Texas A&M Provost and Executive Vice President Alan Sams, Ph.D., announced Thursday the university is officially changing the names of 8 schools to colleges.
The shift in designated terminology, which takes effect immediately, applies to the College of Architecture, the College of Education and Human Development, the College of Veterinary Medicine and Biomedical Sciences, the College of Medicine, the College of Dentistry, the College of Nursing, the Irma Lerma Rangel College of Pharmacy and the College of Performance, Visualization and Fine Arts. The Texas Higher Education Coordinating Board approved the changes earlier this year.

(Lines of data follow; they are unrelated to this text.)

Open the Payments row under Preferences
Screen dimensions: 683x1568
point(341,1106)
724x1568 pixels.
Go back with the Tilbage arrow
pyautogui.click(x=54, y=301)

The terminology switch reverts the colleges to their prior names before the 2022 university restructuring. Students graduating this fall will receive the updated titles on their degree classifications.
“I appreciate your patience with the phased transitions as we graduated students this summer under the outgoing names so that we will begin the fall semester with the now fully transitioned colleges,” Sams said in the press release.
Along with the changing of names for the colleges, the Bachelor of Science in Biomedical Sciences degree program, which has been under the College of Arts and Sciences since the 2022 realignment, will move to the College of Veterinary Medicine and Biomedical Sciences.
The affected academic departments were changed from “college” to “school” in 2022 due to former-President M. Katherine Banks’ Path Forward Initiative. The College of Performance, Visualization and Fine Arts was added to the university under the same realignment. This reversal is part of A&M’s continued efforts to ensure consistency and clarity across its various departments, the press release reads.